Le signal de FIM FM, une autre radio parmi les plus écoutées, est la cible de brouillages depuis plusieurs mois. Le directeur général de la radio a indiqué à Amnesty International qu’au 4 décembre, cette situation perdurait depuis huit jours. « En lieu et place de nos contenus, c’est du vent et parfois de la musique en hommage à l’armée guinéenne qui sont diffusés sur nos antennes », a-t-il déclaré à l’organisation. Il ajoute qu’une dizaine d’autres opérations de brouillages sont intervenues depuis le 19 mai 2023. Aucune suite n’a été donnée aux interpellations écrites et verbales adressées par la direction de la radio à l’Autorité de régulation des postes et télécommunications (ARPT) et à la HAC, selon le directeur général.
Ces mesures récentes s’inscrivent dans une suite d’atteintes à la liberté d’expression depuis plusieurs mois, dont les autorités ont nié la responsabilité sans pour autant prendre d’initiatives pour y remédier.
En mai puis en novembre, l’Association des blogueurs de Guinée (Ablogui) a dénoncé des restrictions d’accès à certains réseaux sociaux et sites d’informations guinéens. Les organisations spécialisées Netblocks et Ooni avaient confirmé ces blocages. En mai, les blocages avaient coïncidé avec un appel à manifester des Forces vives de Guinée (coalition de partis politiques et d’organisations de la société civile) pour la journée du 17 mai dans le but de dénoncer la conduite de la transition par le CNRD. Le 18 mai, le ministre Ousmane Gaoual Diallo avait attribué ces problèmes au dysfonctionnement d’un « câble sous-marin ». Cette justification a été contredite par différents observateurs et experts et par la Fédération syndicale autonome des télécommunications (Fesatel), qui avait constaté qu’ « aucun opérateur n’a fait une communication d’un éventuel souci technique dans son réseau », selon une lettre adressée au ministre le 23 mai.

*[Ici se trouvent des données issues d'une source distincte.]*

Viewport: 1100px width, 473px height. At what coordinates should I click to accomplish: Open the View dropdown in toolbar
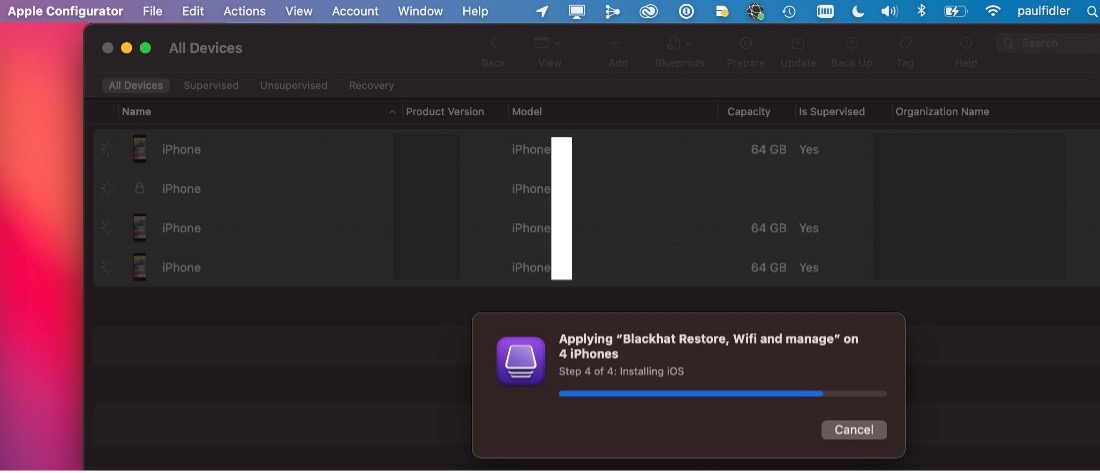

Le 22 mai, les organisations professionnelles de presse avaient décidé de plusieurs actions dont une « journée sans presse », en réaction au « démantèlement par effraction des émetteurs du Groupe de presse AfricVision, au brouillage des ondes des radios FIM FM et Djoma FM, [à] la restriction des sites d’informations guinéens et des réseaux sociaux, et en réaction aux menaces proférées contre la presse par le ministre porte-parole du gouvernement, Ousmane Gaoual Diallo ».
Le site d’information Guineematin a été inaccessible du 15 août au 4 novembre 2023, sans aucune explication des autorités. Un rassemblement pacifique organisé le 16 octobre à Conakry pour demander la levée des restrictions d’accès à ce site a été violemment réprimé par les forces de sécurité. Treize journalistes ont été arrêtés arbitrairement au cours de cette manifestation et trois journalistes ont été blessés par les forces de l’ordre.
« La volonté des autorités de persister dans le contrôle de l’information et de limiter l’expression des opinions critiques est un signal alarmant, alors que la Guinée est engagée dans un processus qui doit conduire en 2024 à plusieurs scrutins et à la fin du processus de transition, selon le chronogramme décidé en accord avec la Cédéao », a déclaré Samira Daoud, Directrice régionale du bureau d’Amnesty International pour l’Afrique de l’Ouest et du Centre.